**EXERCISE PROMPT**.
Take the material below and reproduce, word for word, only the lines from the line with "The height and width of the screenshot is (491, 836)." through the line with "Task: Click the blue".

**DATA SECTION**.
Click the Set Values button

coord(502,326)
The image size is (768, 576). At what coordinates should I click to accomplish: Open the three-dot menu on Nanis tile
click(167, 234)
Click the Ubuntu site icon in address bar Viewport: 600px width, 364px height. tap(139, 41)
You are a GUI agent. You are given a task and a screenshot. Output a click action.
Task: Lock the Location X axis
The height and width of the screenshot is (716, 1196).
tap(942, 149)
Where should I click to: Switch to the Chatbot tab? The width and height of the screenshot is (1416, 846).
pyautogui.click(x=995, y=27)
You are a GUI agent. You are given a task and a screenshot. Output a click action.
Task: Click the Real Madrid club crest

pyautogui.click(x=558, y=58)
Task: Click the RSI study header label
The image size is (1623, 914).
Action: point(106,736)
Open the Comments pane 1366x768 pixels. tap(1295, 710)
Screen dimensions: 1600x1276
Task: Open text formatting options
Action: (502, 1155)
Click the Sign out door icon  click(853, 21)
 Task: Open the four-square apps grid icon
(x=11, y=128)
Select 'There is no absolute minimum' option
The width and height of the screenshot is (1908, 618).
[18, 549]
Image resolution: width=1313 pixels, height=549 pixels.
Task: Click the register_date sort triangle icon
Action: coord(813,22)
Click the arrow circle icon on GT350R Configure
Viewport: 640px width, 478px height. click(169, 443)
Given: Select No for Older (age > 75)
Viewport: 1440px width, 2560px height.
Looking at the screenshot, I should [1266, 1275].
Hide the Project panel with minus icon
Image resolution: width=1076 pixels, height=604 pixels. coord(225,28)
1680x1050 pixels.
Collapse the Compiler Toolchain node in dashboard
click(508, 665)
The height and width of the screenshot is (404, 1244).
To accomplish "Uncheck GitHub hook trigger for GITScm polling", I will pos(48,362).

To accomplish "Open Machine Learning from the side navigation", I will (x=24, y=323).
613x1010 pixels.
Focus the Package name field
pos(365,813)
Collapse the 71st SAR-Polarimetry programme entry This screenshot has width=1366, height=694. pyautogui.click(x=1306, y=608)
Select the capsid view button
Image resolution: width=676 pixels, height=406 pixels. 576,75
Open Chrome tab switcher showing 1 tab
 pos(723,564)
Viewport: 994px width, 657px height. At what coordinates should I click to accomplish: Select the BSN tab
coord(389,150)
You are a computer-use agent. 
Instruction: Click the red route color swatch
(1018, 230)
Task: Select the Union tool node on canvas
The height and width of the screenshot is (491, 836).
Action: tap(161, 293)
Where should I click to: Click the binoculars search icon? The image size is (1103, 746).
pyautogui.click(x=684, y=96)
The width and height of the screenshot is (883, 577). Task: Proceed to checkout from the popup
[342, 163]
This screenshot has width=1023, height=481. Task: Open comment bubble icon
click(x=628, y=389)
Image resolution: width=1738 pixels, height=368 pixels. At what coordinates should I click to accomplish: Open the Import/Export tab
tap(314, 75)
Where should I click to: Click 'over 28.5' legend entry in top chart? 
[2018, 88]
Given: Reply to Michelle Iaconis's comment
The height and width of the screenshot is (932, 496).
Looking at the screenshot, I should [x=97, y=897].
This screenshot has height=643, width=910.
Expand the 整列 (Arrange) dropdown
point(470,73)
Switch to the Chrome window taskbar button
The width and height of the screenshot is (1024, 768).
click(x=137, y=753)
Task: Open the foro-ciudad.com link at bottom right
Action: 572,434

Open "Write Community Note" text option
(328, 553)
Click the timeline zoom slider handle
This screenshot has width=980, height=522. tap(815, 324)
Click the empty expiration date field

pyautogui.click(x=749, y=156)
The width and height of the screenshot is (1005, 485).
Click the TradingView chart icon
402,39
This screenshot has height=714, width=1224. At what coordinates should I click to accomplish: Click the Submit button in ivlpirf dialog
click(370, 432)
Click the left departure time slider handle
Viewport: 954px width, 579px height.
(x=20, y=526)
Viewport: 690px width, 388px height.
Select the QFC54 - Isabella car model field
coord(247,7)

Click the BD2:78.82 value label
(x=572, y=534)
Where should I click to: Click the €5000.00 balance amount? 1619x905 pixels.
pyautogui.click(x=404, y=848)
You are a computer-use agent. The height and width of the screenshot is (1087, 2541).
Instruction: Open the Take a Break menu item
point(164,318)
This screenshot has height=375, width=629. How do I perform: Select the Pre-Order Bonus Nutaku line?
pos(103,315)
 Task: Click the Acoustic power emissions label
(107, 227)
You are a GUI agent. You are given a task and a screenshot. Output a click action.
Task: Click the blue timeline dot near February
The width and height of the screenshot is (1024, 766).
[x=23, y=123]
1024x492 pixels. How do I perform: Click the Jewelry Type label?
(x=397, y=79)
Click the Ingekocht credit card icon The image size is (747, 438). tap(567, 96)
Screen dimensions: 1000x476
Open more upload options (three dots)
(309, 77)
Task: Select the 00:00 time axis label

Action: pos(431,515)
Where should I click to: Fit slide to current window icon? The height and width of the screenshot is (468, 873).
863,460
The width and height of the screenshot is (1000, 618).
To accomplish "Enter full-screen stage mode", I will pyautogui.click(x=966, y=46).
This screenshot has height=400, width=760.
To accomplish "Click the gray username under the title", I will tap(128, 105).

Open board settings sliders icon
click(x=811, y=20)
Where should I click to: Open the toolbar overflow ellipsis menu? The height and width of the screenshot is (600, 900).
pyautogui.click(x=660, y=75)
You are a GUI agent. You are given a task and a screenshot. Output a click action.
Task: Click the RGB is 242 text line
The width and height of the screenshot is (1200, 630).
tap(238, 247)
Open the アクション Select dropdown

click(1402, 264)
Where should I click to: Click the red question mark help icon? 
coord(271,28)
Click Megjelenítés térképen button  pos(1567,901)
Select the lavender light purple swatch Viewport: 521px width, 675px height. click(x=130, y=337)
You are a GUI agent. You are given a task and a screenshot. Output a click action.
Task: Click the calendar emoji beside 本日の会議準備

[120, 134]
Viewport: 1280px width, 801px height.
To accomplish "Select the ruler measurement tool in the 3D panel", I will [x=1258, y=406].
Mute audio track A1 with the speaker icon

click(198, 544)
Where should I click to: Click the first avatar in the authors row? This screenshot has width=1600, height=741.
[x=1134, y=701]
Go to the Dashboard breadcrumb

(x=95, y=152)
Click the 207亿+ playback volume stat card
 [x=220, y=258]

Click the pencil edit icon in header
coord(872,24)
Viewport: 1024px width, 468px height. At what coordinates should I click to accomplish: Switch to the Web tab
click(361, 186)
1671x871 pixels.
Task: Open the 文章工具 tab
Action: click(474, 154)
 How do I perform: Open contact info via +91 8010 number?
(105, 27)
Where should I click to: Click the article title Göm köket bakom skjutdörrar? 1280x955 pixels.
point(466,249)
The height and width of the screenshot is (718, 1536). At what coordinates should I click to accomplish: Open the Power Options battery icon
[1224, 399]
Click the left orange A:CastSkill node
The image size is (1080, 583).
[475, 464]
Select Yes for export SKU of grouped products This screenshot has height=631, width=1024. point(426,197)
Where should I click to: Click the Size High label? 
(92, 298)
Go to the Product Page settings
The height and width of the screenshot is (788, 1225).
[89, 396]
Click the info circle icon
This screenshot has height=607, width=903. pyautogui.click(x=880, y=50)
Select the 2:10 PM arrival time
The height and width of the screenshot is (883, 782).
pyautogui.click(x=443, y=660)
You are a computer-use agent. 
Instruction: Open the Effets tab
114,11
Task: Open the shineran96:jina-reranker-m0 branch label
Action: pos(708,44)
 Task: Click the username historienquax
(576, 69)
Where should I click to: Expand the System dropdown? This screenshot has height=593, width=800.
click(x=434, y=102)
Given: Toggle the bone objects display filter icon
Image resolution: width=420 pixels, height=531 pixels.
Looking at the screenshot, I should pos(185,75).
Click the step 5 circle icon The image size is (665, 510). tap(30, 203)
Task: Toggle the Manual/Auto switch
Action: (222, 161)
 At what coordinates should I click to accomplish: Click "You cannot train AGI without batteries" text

**COMPLETED TASK**.
The height and width of the screenshot is (491, 836).
Action: tap(161, 293)
Where should I click to: Click the binoculars search icon? The image size is (1103, 746).
pyautogui.click(x=684, y=96)
The width and height of the screenshot is (883, 577). Task: Proceed to checkout from the popup
[342, 163]
This screenshot has width=1023, height=481. Task: Open comment bubble icon
click(x=628, y=389)
Image resolution: width=1738 pixels, height=368 pixels. At what coordinates should I click to accomplish: Open the Import/Export tab
tap(314, 75)
Where should I click to: Click 'over 28.5' legend entry in top chart? 
[2018, 88]
Given: Reply to Michelle Iaconis's comment
The height and width of the screenshot is (932, 496).
Looking at the screenshot, I should [x=97, y=897].
This screenshot has height=643, width=910.
Expand the 整列 (Arrange) dropdown
point(470,73)
Switch to the Chrome window taskbar button
The width and height of the screenshot is (1024, 768).
click(x=137, y=753)
Task: Open the foro-ciudad.com link at bottom right
Action: 572,434

Open "Write Community Note" text option
(328, 553)
Click the timeline zoom slider handle
This screenshot has width=980, height=522. tap(815, 324)
Click the empty expiration date field

pyautogui.click(x=749, y=156)
The width and height of the screenshot is (1005, 485).
Click the TradingView chart icon
402,39
This screenshot has height=714, width=1224. At what coordinates should I click to accomplish: Click the Submit button in ivlpirf dialog
click(370, 432)
Click the left departure time slider handle
Viewport: 954px width, 579px height.
(x=20, y=526)
Viewport: 690px width, 388px height.
Select the QFC54 - Isabella car model field
coord(247,7)

Click the BD2:78.82 value label
(x=572, y=534)
Where should I click to: Click the €5000.00 balance amount? 1619x905 pixels.
pyautogui.click(x=404, y=848)
You are a computer-use agent. The height and width of the screenshot is (1087, 2541).
Instruction: Open the Take a Break menu item
point(164,318)
This screenshot has height=375, width=629. How do I perform: Select the Pre-Order Bonus Nutaku line?
pos(103,315)
 Task: Click the Acoustic power emissions label
(107, 227)
You are a GUI agent. You are given a task and a screenshot. Output a click action.
Task: Click the blue timeline dot near February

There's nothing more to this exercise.